Exercise task: Format every line of the entries below as a Markdown table with the columns Row and Line, numbering each row and omitting blank lines.

Source material:
>>>>

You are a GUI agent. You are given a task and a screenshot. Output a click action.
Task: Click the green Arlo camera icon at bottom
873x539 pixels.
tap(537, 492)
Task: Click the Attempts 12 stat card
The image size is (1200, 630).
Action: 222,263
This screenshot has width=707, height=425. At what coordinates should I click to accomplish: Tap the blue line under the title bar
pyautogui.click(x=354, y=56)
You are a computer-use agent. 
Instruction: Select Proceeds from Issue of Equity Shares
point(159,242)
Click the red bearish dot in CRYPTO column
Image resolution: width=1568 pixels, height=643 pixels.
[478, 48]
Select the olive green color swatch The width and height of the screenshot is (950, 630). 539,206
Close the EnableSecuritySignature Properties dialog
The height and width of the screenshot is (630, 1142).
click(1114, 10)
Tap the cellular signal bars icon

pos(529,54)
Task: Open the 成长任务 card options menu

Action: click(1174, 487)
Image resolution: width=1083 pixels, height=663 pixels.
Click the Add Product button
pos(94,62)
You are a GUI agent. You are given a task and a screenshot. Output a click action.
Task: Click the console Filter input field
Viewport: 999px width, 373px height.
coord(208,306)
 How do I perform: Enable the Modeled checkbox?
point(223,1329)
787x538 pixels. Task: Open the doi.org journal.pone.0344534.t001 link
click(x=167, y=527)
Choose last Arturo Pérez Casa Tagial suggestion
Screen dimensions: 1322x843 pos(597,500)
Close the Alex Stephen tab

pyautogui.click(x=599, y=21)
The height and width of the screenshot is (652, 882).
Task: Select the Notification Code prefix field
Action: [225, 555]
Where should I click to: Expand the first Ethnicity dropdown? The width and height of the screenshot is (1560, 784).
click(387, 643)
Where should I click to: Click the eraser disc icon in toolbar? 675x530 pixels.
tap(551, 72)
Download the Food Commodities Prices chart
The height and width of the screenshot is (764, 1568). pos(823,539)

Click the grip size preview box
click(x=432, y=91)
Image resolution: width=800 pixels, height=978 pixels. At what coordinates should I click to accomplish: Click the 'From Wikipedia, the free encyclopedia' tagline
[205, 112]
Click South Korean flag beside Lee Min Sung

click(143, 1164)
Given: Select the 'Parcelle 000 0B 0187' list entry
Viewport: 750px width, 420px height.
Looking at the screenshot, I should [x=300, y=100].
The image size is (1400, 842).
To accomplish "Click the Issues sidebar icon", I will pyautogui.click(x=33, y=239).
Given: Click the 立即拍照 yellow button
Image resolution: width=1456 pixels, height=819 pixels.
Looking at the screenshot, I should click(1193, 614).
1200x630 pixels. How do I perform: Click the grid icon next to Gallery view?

<<<<

Correct answer:
| Row | Line |
|---|---|
| 1 | You are a GUI agent. You are given a task and a screenshot. Output a click action. |
| 2 | Task: Click the green Arlo camera icon at bottom |
| 3 | 873x539 pixels. |
| 4 | tap(537, 492) |
| 5 | Task: Click the Attempts 12 stat card |
| 6 | The image size is (1200, 630). |
| 7 | Action: 222,263 |
| 8 | This screenshot has width=707, height=425. At what coordinates should I click to accomplish: Tap the blue line under the title bar |
| 9 | pyautogui.click(x=354, y=56) |
| 10 | You are a computer-use agent.  |
| 11 | Instruction: Select Proceeds from Issue of Equity Shares |
| 12 | point(159,242) |
| 13 | Click the red bearish dot in CRYPTO column |
| 14 | Image resolution: width=1568 pixels, height=643 pixels. |
| 15 | [478, 48] |
| 16 | Select the olive green color swatch The width and height of the screenshot is (950, 630). 539,206 |
| 17 | Close the EnableSecuritySignature Properties dialog |
| 18 | The height and width of the screenshot is (630, 1142). |
| 19 | click(1114, 10) |
| 20 | Tap the cellular signal bars icon |
| 21 | pos(529,54) |
| 22 | Task: Open the 成长任务 card options menu |
| 23 | Action: click(1174, 487) |
| 24 | Image resolution: width=1083 pixels, height=663 pixels. |
| 25 | Click the Add Product button |
| 26 | pos(94,62) |
| 27 | You are a GUI agent. You are given a task and a screenshot. Output a click action. |
| 28 | Task: Click the console Filter input field |
| 29 | Viewport: 999px width, 373px height. |
| 30 | coord(208,306) |
| 31 |  How do I perform: Enable the Modeled checkbox? |
| 32 | point(223,1329) |
| 33 | 787x538 pixels. Task: Open the doi.org journal.pone.0344534.t001 link |
| 34 | click(x=167, y=527) |
| 35 | Choose last Arturo Pérez Casa Tagial suggestion |
| 36 | Screen dimensions: 1322x843 pos(597,500) |
| 37 | Close the Alex Stephen tab |
| 38 | pyautogui.click(x=599, y=21) |
| 39 | The height and width of the screenshot is (652, 882). |
| 40 | Task: Select the Notification Code prefix field |
| 41 | Action: [225, 555] |
| 42 | Where should I click to: Expand the first Ethnicity dropdown? The width and height of the screenshot is (1560, 784). |
| 43 | click(387, 643) |
| 44 | Where should I click to: Click the eraser disc icon in toolbar? 675x530 pixels. |
| 45 | tap(551, 72) |
| 46 | Download the Food Commodities Prices chart |
| 47 | The height and width of the screenshot is (764, 1568). pos(823,539) |
| 48 | Click the grip size preview box |
| 49 | click(x=432, y=91) |
| 50 | Image resolution: width=800 pixels, height=978 pixels. At what coordinates should I click to accomplish: Click the 'From Wikipedia, the free encyclopedia' tagline |
| 51 | [205, 112] |
| 52 | Click South Korean flag beside Lee Min Sung |
| 53 | click(143, 1164) |
| 54 | Given: Select the 'Parcelle 000 0B 0187' list entry |
| 55 | Viewport: 750px width, 420px height. |
| 56 | Looking at the screenshot, I should [x=300, y=100]. |
| 57 | The image size is (1400, 842). |
| 58 | To accomplish "Click the Issues sidebar icon", I will pyautogui.click(x=33, y=239). |
| 59 | Given: Click the 立即拍照 yellow button |
| 60 | Image resolution: width=1456 pixels, height=819 pixels. |
| 61 | Looking at the screenshot, I should click(1193, 614). |
| 62 | 1200x630 pixels. How do I perform: Click the grid icon next to Gallery view? |